Ahora, desde que era una fulana de lujo, seleccionaba las fiestas y guateques para no encontrarse con viejas amistades de la baronesa, que según decían se había refugiado en Portugal a consecuencia de la denuncia que provocó la caída de un funcionario de Hacienda, y que nunca había sido baronesa. Sí que lo era, le dijo el querido, compró la baronía por doscientos vagones de trigo entregados al gobierno civil, lo sé de buena tinta.
Pensaba no asistir a ese cóctel, pero un policía que años atrás estuvo de servicio en el hotel Ritz, hoy comisario, le rogó por teléfono que no faltara, que tenía una grata sorpresa para ella.
Una torre en Sarria atiborrada de muebles Luis XIV, había más de los que cabían y hasta repetidos, quizá por efecto de tantos espejos donde también se multiplicaban, junto con los avatares de su vida y los fantasmas de sus amantes, innumerables jarrones, tapices y estatuas. Dos pisos y tres terrazas iluminadas llenas de invitados. En la biblioteca, escudados en el humo azul de los habanos y en las panzudas copas de coñac, tres hombres hundidos en butacones hablan de tasas y controles y de una casa de menores disfrazada de Academia de Corte y Confección. Damascos rojos en divanes y almohadones. Un hombrecillo atildado, con botines y corbata blanca, da un respingo en su butaca. ¿Academia de qué, señores? Me lo ha dicho confidencialmente esa rubia…
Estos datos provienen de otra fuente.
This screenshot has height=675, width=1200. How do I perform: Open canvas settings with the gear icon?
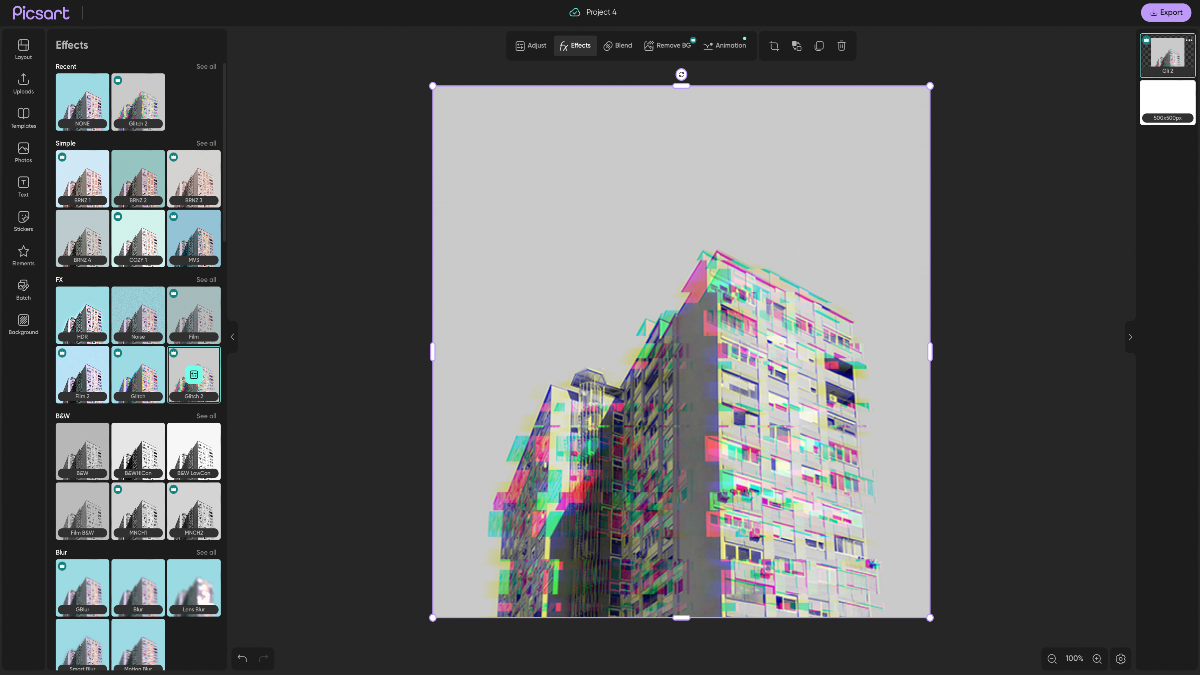point(1121,659)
En el salón, una señora de rollizas piernas con varices se pasea entre los invitados con un sombrero-macedonia. Un teniente de Capitanía vestido de paisano engulle uvas de Almería conversando con la joven esposa de un vendedor de coches. La anfitriona se une al grupo de damas que comentan con un jefe de Centuria, escudado en gafas de luto, la inauguración de un Hogar de Auxilio Social para huérfanos de republicanos fusilados. Estos niños no son responsables, y queremos que un día se digan sin rencor: si la España falangista fusiló a nuestros padres, es que se lo merecían. El empresario sostiene delicadamente el codo de la joven de cabellos platino. Ella se vuelve a saludar al comisario, y los hoyuelos de sus nalgas forradas de seda hacen guiños plateados. Sonriente, el comisario tiene el gusto de comunicarle que la Brigada ha recuperado parte de las joyas robadas hace tiempo, entre ellas un escorpión de oro, y entrega a Carmen una cajita envuelta en papel seda.
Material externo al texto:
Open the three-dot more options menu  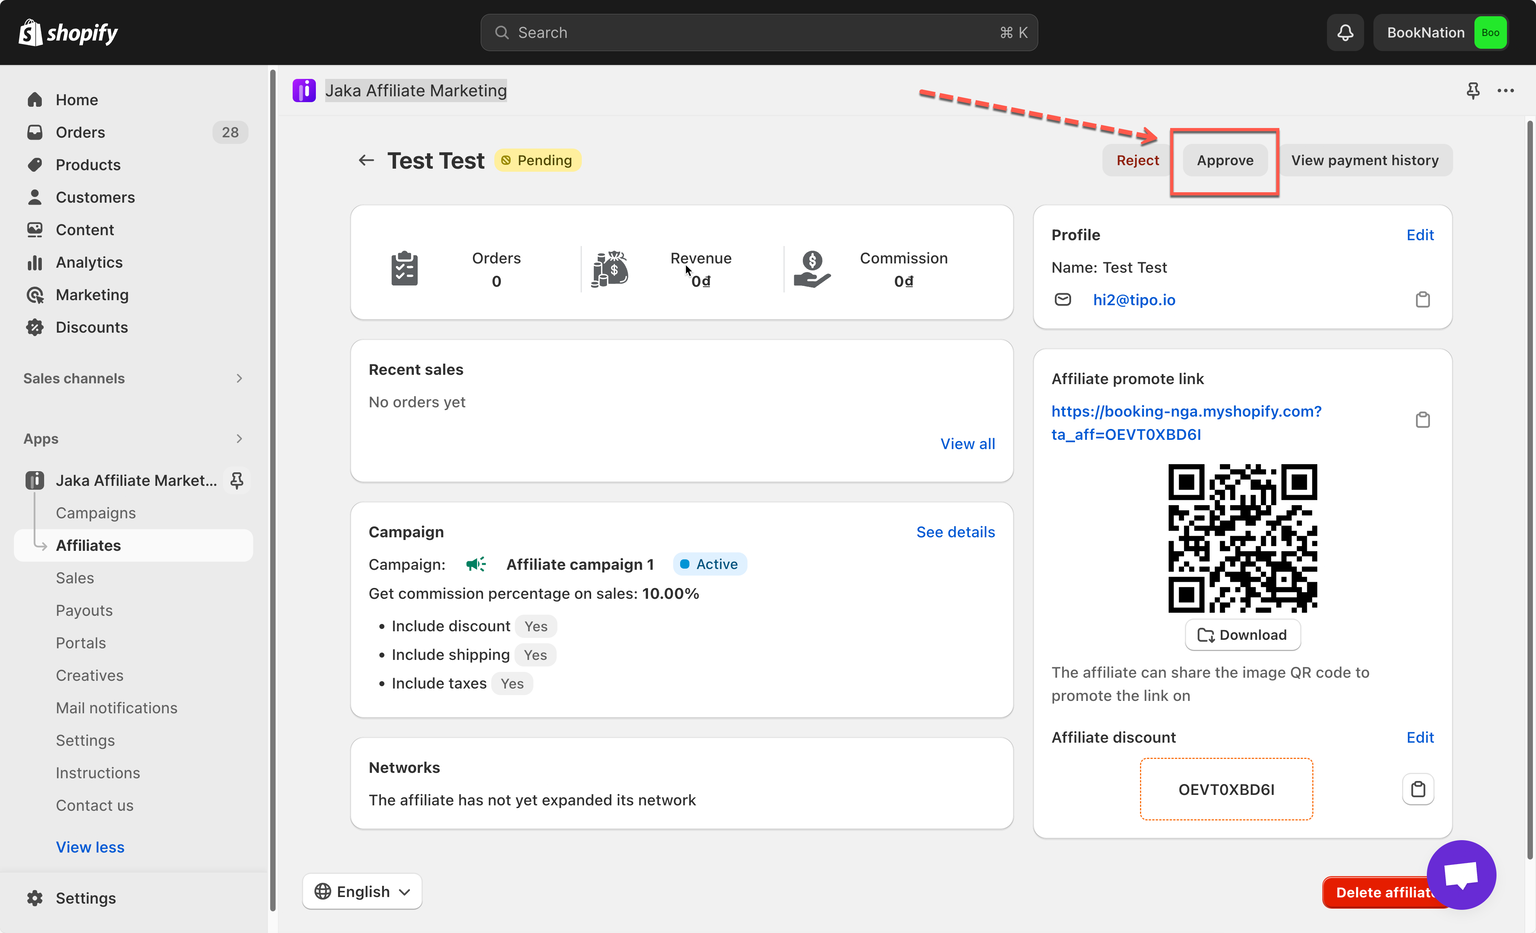click(1505, 91)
Junto al buffet se desploma un caballero de hirsutas cejas canosas, arrastrando en su caída una bandeja con copas y el tirante del vestido de una pelirroja madura. Ríen los comensales, dos camareros enguantados le ayudan a incorporarse, qué, dice el invitado borracho buscando a la anfitriona con ojos turbios pero riéndose, agitando un llavero en la mano, ¿repetimos el juego de intercambiar las llaves del coche con la mujer dentro…? Dos mariconas disfrazadas de gitana se persiguen por el corredor con las faldas sobre las rodillas, estolas de visón y brillantes en las orejas.
El caballero de pómulos de seda abre su pitillera de oro con la firma de los jugadores de su club y ofrece un cigarrillo a su pareja. La rubia, con una mueca de asco, sugiere rematar la noche en la Parrilla del Ritz.